Quels sont les principaux défis auxquels vous êtes confrontés dans cette lutte ?
Le principal défi ? Le patriarcat, par exemple ! Les choses changent lentement et l’industrie de l'information n'est pas favorable à la réflexion. Les directions restent malgré tout majoritairement composées d'hommes qui n'ont pas forcément réfléchi à ces questions-là. Surtout, l’industrie et la production de l’information elles-mêmes ne sont pas favorables à la réflexion.
Si les chaînes commencent tout juste à mettre en place des formations et des groupes de soutien sur des sujets comme le cyberharcèlement, c’est bien la preuve que ce n’était pas une priorité pour les rédactions. Pourtant, nous savons que trois femmes journaliste sur quatre en sont victime. Or, si vous aviez trois femmes sur quatre qui perdaient une jambe sur le terrain, les rédactions réagiraient immédiatement ! Mais comme on considère qu’Internet ce n’est pas vraiment le terrain, les choses changent très lentement.
Quelles mesures concrètes, du gouvernement ou même de l'industrie des médias, proposez-vous pour améliorer ces conditions ?

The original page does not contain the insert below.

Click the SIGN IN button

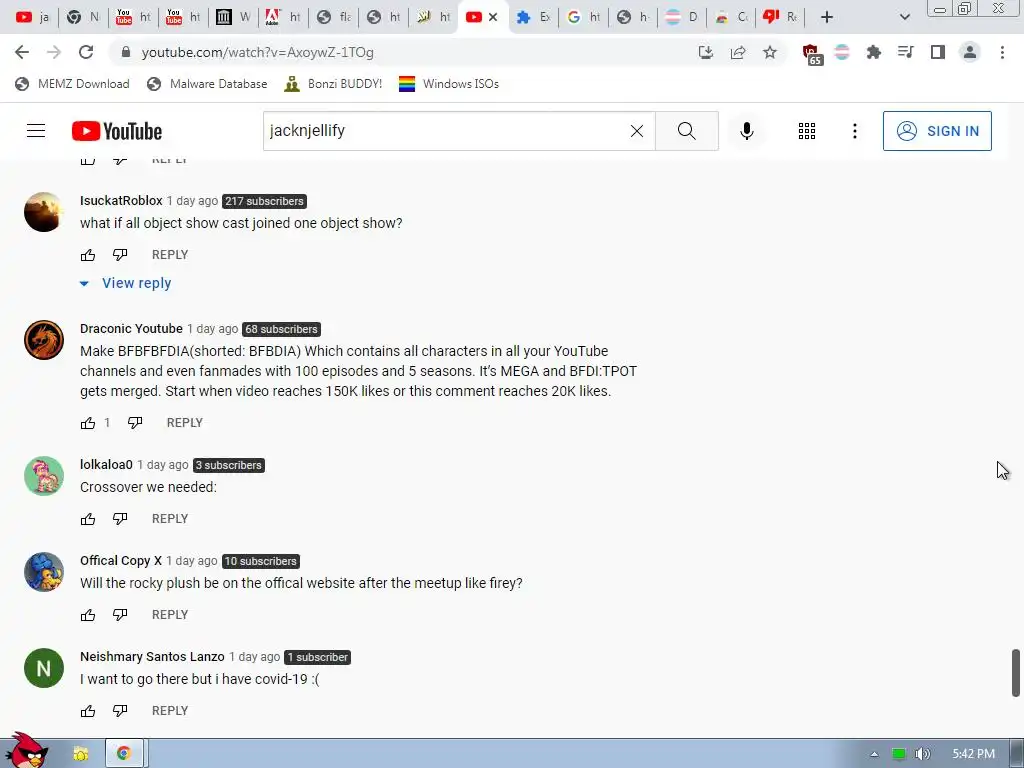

Avec d'autres associations, nous avons fait plusieurs propositions dans le cadre des États généraux de la presse indépendante. Notamment sur la conditionnalité des aides à la presse du Ministère de la Culture. Nous proposions qu’elles soient supprimées pour les médias qui n’atteignent pas 95/100 de l’index égalité hommes-femmes ou qui ont été condamnés pour propos sexistes, racistes, LGBTphobe, discriminatoires, ou qui, tout simplement, ne respectent pas les règles du droit du travail.
Avez-vous noué d'autres collaborations ou partenariats pour renforcer votre lutte ?
Cette année, pour la première fois, nous avons eu le soutien financier de la Fondation des femmes. Cette aide va nous permettre d’organiser des universités d'été où nous allons faire le bilan de ces 10 ans d'action dans les médias, sur nos progrès et sur les choses qu’il nous reste à accomplir.
Comment voyez-vous la suite ? La lumière est-elle au bout du tunnel ?
Nous sommes la lumière permanente au bout du tunnel. Nous accomplissons des petites victoires au fur et à mesure. Nous avons par exemple obtenu le congé maternité pour les femmes pigistes, ce qui avait été complètement oublié jusqu’à présent. Nous avons également convaincu les écoles de journalisme de la nécessité de nos interventions alors qu’elles y étaient frontalement opposées il y a 10 ans. Voilà comment nous progressons, nous gagnons du terrain petit à petit. Et finalement, tout le monde s’est rendu compte que notre action était bénéfique pour le bien du journalisme. Cela fait 10 ans que nous luttons un peu seules, maintenant il faut que les hommes s’interrogent sur leur rôle : Ils peuvent eux aussi participer au changement. Le journalisme reste une profession paritaire, ils ont donc la moitié de la solution entre leurs mains.